The woes for the investing community may not be over as market experts fear that there could be more volatile days ahead for equities as they confront adverse global developments like the rapidly spreading coronavirus and further fall in crude oil prices.
This comes even as close to Rs 7 lakh crore of investor wealth was wiped out in today’s trading as domestic shares joined a global rout triggered by a massive fall in crude oil prices amid lingering fears over the impact of the coronavirus.
Market capitalisation of BSE-listed companies saw a massive plunge after the Sensex tanked over 2,467 points during the day.
The benchmark index later settled 1941.67 points, or 5.17 per cent lower, at 35634.95 during the day.
The carnage took out investor wealth worth Rs 6,84,277.65 crore, taking the total m-cap to Rs 1,37,46,946.76 crore on the BSE.
Though some of market mavens feel that the sell-off here has been overdone and that investors should now start looking at specific stocks, there are others who are advocating that they should wait for some stability before taking the plunge.
With crude oil prices crashing, the largest impact was fell in the shares of Reliance Industries Ltd (RIL), whose market capitalisation fell below Tata Consultancy Services.
At the BSE, the RIL share plummeted by 12.35 per cent or Rs 156.90 at Rs 1113.15.
The crash saw its market cap falling to Rs 7,05,655.56 crore. As a result, Tata Consultancy Services (TCS) became the most valued firm with a market cap of Rs 7,40,045.31 crore.

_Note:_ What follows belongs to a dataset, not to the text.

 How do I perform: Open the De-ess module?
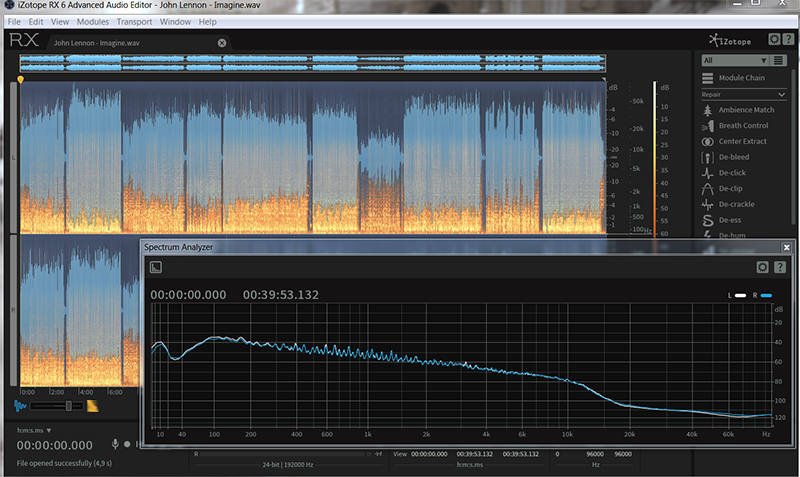[731, 220]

ForReliance Industries Limited, the crash in crude oil prices which is set to adversely affect the oil producing nations comes at a time a proposed deal with Aramco in its oil to chemicals business is yet to fructify. This could impact its plans of being a net debt free firm by March 2021.
“The markets ended sharply lower on Monday after a gap down opening on the back of global sell-off in equities and commodities.

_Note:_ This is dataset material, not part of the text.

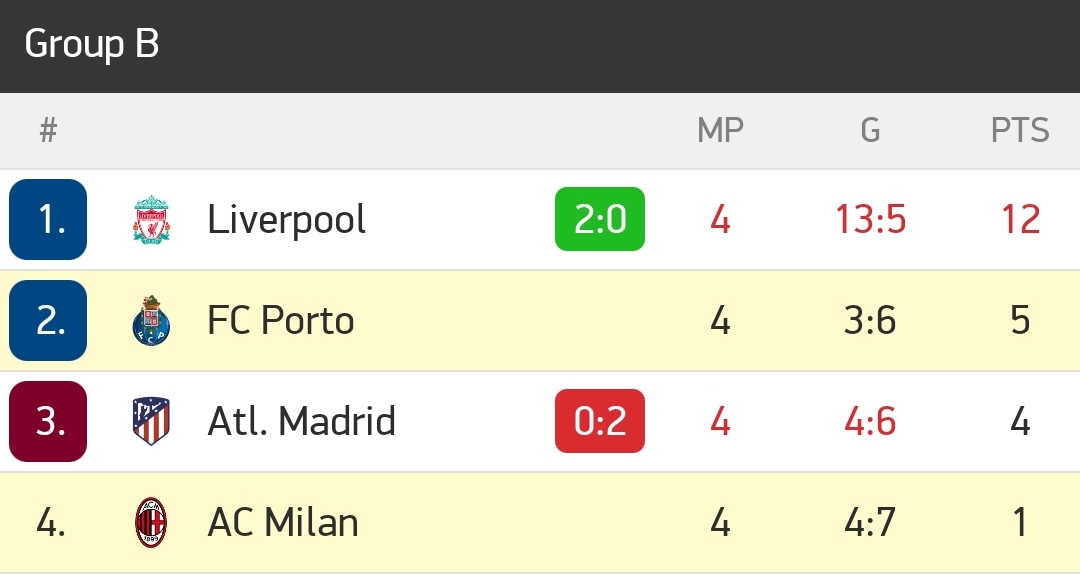
Task: Select Atl. Madrid team name
Action: click(x=301, y=421)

A recovery from the lows helped the main indices to curb the losses to a certain extent,” Deepak Jasani, head retail research, HDFC Securities said.
He added that the domestic markets are facing a deluge of negative triggers and that while global markets are plunging after the break of an alliance between OPEC and Russia, stocks could remain under pressure in the short-term.

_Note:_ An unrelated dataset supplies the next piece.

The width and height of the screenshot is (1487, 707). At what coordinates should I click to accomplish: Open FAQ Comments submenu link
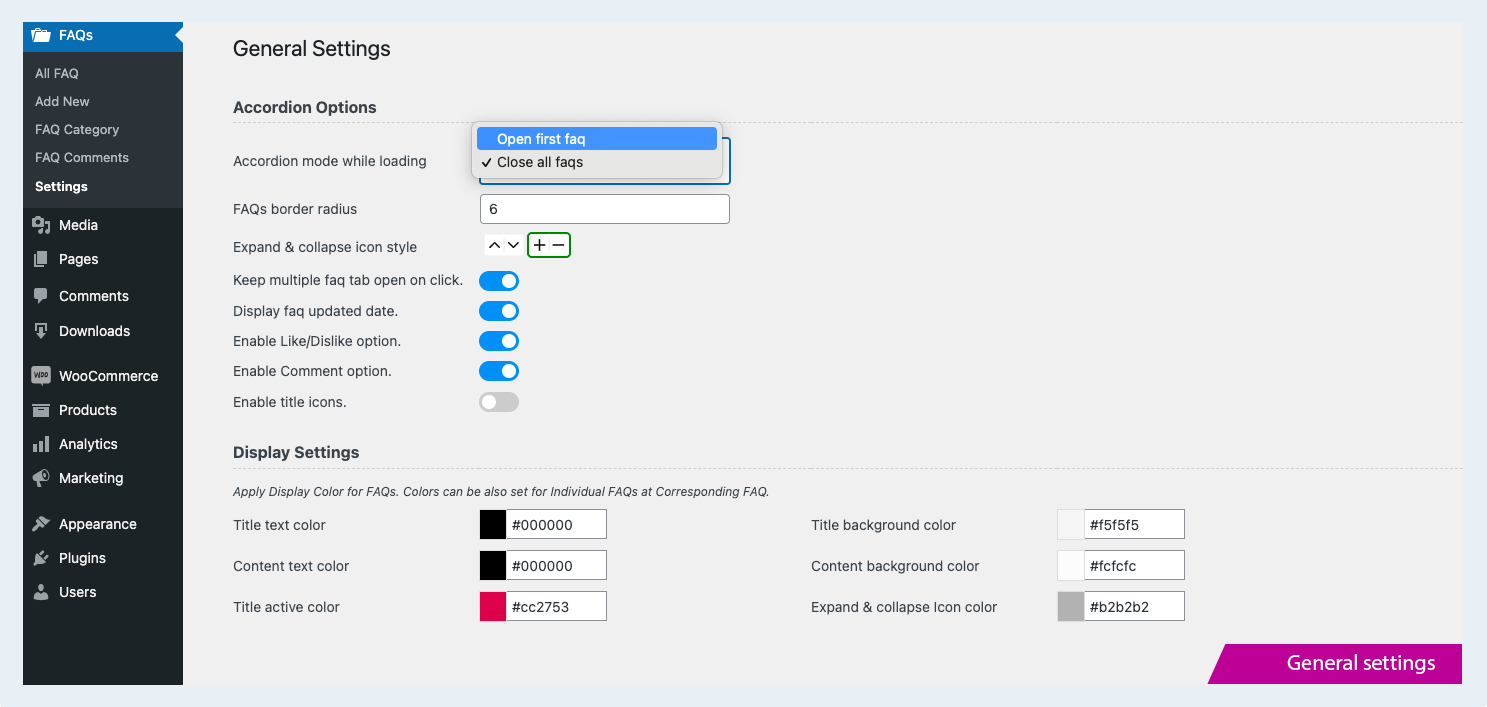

“Technically, with the Nifty moving down further, the short-term trend remains down. The Nifty could test the recent lows of 10295-10138 in the coming sessions. Any pullback rallies could find resistances at 10637-10744,” he added.
An analyst from a foreign brokerage added that though the possibility of a recovery in stock prices when the markets resume trading on Wednesday cannot be ruled out, retail investors should remain on the sidelines and wait for stability before looking to invest. ``While equity price movements will now be determined by factors like whether the coronavirus is spreading, what further actions Saudi Arabia takes, investors should now remain patient and not enter at the current levels. They should be stock specific and when they re-enter,” he added.
A key concern for the investing community is that foreign portfolio investors (FPIs) remain on the exit mode.
Provisional data from the NSE today showed that they sold close to Rs 6600 crore of stocks. In this month, these investors have sold almost Rs 12,500 crore of stocks and market circles are of the view that the sale could continue as they flock to save haven assets.